▽

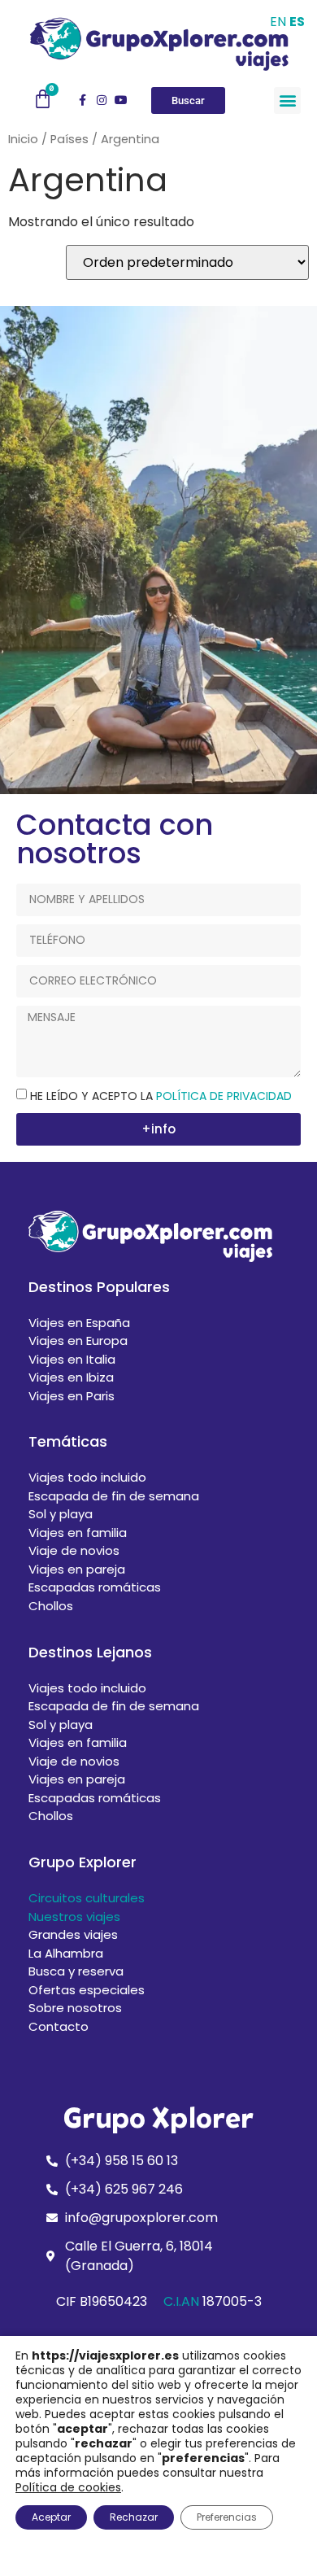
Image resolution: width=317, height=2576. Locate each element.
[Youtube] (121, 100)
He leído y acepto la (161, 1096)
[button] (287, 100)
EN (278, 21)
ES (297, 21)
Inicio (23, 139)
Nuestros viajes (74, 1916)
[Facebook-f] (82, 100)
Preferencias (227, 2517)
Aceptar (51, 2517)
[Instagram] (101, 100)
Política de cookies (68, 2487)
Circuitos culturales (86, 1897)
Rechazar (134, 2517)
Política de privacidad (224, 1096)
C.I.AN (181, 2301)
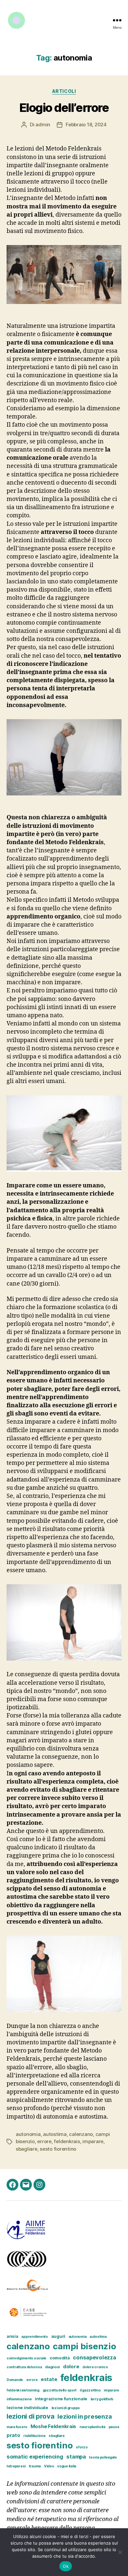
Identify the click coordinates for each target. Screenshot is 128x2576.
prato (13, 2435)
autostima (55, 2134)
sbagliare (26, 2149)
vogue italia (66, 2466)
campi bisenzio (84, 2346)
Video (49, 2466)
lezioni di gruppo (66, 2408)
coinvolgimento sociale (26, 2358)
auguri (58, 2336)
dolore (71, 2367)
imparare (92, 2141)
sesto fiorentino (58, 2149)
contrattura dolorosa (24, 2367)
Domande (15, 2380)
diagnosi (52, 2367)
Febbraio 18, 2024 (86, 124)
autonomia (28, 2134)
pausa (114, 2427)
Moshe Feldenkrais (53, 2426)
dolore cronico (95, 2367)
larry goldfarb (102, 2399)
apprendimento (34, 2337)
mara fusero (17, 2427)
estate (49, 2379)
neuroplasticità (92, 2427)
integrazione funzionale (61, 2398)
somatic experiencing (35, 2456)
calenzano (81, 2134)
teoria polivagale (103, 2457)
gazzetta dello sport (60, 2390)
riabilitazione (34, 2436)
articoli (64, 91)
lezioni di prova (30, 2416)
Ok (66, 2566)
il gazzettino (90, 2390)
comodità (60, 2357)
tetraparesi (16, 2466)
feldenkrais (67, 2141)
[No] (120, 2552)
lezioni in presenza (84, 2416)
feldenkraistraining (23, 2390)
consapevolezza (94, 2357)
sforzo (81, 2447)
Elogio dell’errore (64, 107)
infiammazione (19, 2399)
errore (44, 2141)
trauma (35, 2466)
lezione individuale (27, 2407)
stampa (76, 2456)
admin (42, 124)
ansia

△
▽

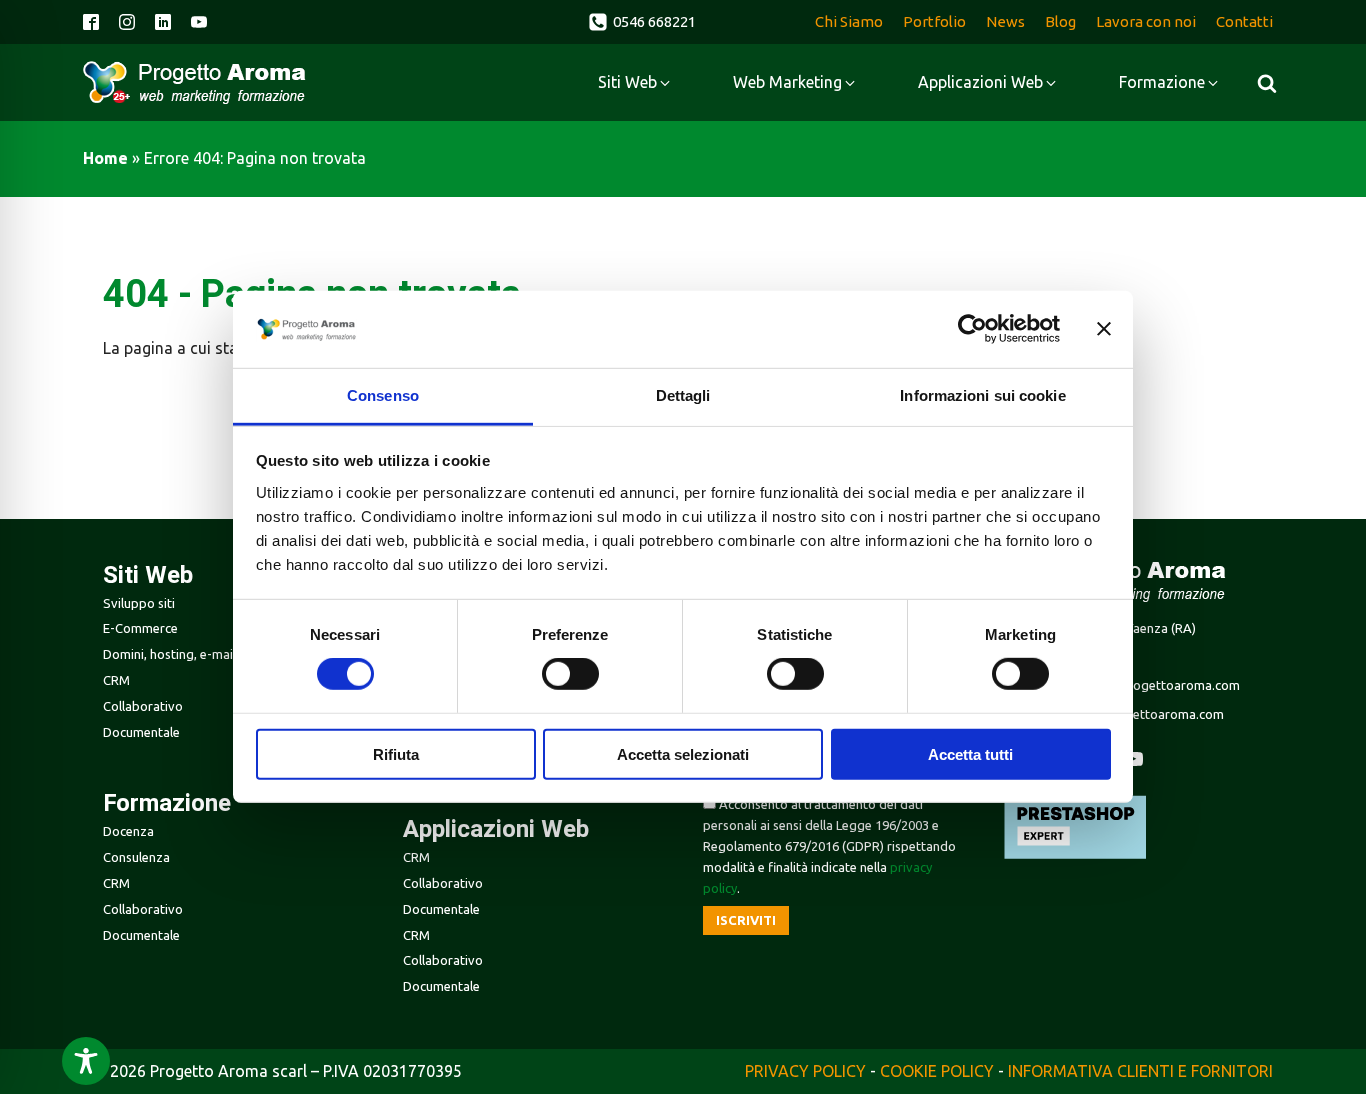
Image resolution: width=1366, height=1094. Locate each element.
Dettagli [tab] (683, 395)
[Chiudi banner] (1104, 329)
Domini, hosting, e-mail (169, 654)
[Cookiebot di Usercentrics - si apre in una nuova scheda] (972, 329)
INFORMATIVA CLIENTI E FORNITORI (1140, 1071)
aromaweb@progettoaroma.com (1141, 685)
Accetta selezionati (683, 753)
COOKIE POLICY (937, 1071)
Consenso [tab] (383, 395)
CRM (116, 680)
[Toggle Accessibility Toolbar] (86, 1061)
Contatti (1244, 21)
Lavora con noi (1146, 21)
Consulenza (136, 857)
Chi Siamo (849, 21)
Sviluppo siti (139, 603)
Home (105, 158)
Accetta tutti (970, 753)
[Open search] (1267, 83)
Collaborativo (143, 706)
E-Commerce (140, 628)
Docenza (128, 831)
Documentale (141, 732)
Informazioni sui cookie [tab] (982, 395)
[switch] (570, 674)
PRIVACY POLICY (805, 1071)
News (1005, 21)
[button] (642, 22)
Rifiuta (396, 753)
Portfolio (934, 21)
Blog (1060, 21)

△

◆ **Exercise instructions**
With the pictures omitted, copy the entries above exactly from the line containing "Política de cookies (68, 2487)" through the line containing "Video (49, 2466)", both lines included.

◆ **Result below**
Política de cookies (68, 2487)
Circuitos culturales (86, 1897)
Rechazar (134, 2517)
Política de privacidad (224, 1096)
C.I.AN (181, 2301)
Identify the click coordinates for each target. Screenshot is 128x2576.
prato (13, 2435)
autostima (55, 2134)
sbagliare (26, 2149)
vogue italia (66, 2466)
campi bisenzio (84, 2346)
Video (49, 2466)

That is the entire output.